The answer should consist of every line in the material below that has the word "tree".

··········

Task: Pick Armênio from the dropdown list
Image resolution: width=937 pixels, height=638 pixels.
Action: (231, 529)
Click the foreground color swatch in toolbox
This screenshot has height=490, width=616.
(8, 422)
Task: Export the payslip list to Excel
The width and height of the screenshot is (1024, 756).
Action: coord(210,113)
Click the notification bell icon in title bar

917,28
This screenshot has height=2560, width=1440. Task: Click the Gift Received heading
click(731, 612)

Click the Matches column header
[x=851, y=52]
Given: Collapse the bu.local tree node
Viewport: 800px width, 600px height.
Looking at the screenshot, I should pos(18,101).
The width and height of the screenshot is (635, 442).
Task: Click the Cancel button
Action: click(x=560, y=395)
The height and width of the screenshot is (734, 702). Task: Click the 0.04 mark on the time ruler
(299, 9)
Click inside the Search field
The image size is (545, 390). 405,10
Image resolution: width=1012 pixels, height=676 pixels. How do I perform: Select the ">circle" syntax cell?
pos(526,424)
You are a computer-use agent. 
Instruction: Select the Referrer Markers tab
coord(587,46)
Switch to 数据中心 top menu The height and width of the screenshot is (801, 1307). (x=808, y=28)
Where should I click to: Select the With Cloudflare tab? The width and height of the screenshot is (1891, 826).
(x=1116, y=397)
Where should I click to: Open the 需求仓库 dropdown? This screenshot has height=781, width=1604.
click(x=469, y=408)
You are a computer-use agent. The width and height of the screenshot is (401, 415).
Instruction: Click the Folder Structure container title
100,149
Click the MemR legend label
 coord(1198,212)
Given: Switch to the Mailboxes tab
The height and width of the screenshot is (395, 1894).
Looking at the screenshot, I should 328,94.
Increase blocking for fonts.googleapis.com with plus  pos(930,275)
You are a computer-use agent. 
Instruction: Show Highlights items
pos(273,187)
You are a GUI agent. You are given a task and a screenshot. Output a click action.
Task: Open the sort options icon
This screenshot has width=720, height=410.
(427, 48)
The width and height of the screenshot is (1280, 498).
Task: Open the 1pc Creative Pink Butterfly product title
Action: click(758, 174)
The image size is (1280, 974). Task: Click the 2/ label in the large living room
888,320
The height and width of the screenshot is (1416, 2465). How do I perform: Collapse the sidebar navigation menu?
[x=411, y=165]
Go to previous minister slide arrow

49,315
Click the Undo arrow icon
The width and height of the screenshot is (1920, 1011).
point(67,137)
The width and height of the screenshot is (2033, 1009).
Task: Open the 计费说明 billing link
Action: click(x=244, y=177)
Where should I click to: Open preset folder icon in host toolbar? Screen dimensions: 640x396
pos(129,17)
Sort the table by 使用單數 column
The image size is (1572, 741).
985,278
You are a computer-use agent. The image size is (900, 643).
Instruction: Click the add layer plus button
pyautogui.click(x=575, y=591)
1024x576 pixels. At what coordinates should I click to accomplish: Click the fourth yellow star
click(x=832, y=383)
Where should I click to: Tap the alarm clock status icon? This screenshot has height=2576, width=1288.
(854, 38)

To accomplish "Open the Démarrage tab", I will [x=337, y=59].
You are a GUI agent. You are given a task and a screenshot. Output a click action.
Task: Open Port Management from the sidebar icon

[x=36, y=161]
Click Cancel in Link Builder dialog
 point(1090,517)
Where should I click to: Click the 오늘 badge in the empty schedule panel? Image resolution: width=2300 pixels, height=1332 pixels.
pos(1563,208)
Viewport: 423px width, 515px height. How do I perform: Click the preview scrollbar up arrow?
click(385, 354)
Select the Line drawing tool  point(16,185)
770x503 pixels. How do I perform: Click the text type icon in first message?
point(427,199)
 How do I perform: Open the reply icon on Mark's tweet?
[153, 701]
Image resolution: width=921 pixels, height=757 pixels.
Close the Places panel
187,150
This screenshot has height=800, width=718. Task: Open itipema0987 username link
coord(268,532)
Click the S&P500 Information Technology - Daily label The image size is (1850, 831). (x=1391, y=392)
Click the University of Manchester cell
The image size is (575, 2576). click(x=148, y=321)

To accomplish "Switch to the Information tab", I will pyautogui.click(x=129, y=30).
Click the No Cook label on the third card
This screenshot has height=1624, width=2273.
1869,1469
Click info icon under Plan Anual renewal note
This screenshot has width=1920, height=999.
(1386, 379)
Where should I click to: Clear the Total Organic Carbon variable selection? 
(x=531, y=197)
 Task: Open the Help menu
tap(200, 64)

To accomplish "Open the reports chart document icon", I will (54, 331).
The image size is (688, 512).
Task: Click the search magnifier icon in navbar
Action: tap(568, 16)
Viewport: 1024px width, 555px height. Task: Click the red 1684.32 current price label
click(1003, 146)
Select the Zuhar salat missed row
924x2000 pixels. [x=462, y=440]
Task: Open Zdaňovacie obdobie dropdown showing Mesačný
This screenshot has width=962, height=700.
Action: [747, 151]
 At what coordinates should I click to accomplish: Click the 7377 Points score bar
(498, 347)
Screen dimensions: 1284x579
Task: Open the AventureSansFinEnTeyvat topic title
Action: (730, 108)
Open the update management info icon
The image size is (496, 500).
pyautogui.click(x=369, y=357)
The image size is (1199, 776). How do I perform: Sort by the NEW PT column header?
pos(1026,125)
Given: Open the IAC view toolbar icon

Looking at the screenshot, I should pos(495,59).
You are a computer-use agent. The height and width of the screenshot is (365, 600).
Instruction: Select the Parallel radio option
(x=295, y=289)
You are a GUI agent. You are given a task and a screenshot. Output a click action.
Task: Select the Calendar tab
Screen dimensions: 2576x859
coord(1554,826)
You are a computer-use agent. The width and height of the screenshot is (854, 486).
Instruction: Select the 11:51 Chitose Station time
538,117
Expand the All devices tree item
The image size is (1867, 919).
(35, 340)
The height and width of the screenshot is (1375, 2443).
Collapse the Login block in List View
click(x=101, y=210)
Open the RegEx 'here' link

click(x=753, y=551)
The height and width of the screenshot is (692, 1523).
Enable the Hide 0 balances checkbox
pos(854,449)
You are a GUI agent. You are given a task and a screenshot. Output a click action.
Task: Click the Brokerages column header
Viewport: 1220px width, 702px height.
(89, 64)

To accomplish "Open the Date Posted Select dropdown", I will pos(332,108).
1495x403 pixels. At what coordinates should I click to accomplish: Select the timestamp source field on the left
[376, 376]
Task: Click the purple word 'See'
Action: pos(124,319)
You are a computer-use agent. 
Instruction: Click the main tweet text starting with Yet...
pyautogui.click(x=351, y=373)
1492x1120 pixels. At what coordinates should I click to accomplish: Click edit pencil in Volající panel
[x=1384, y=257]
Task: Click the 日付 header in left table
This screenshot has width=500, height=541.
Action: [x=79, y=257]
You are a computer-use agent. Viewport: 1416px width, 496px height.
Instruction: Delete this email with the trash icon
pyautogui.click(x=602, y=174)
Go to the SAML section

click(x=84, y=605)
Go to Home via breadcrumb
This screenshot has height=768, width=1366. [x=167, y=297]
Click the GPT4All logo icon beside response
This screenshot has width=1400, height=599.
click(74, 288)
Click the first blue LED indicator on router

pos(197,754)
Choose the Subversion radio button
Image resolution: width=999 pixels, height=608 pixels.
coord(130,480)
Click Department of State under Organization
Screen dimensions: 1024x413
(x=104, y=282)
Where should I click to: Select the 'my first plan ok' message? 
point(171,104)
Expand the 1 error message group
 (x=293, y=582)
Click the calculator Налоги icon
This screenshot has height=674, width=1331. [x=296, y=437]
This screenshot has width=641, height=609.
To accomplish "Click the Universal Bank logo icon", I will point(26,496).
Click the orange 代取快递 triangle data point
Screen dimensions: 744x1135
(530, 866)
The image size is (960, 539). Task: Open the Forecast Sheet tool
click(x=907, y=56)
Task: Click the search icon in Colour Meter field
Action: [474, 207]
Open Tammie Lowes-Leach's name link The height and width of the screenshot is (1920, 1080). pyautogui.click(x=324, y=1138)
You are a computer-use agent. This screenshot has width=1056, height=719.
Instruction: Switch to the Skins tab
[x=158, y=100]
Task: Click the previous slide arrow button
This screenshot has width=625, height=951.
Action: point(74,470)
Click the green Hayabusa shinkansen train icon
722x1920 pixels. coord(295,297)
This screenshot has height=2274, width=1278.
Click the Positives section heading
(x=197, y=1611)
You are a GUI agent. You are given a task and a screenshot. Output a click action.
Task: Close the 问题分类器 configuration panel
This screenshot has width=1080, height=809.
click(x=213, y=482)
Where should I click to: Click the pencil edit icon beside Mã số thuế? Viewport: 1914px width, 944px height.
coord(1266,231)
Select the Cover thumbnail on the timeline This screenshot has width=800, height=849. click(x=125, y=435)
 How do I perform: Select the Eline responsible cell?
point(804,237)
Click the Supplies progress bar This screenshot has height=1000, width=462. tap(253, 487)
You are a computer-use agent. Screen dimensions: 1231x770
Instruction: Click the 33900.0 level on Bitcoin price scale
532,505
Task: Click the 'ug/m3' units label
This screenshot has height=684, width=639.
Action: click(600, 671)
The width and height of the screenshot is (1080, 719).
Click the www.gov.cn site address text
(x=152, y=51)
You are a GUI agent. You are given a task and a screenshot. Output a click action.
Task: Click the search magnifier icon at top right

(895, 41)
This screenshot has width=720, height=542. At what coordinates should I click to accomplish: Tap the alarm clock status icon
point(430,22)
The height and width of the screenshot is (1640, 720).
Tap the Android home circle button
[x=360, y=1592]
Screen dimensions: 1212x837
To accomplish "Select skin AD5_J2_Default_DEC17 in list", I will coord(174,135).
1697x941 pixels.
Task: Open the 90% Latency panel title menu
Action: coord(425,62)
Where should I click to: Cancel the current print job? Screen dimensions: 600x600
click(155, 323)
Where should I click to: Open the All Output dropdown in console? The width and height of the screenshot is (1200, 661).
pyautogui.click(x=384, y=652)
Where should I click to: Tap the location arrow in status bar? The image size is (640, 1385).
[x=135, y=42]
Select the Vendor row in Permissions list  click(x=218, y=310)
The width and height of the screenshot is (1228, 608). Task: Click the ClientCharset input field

··········

→ **SOLUTION TO THIS PROBLEM**:
Given: Collapse the bu.local tree node
Expand the All devices tree item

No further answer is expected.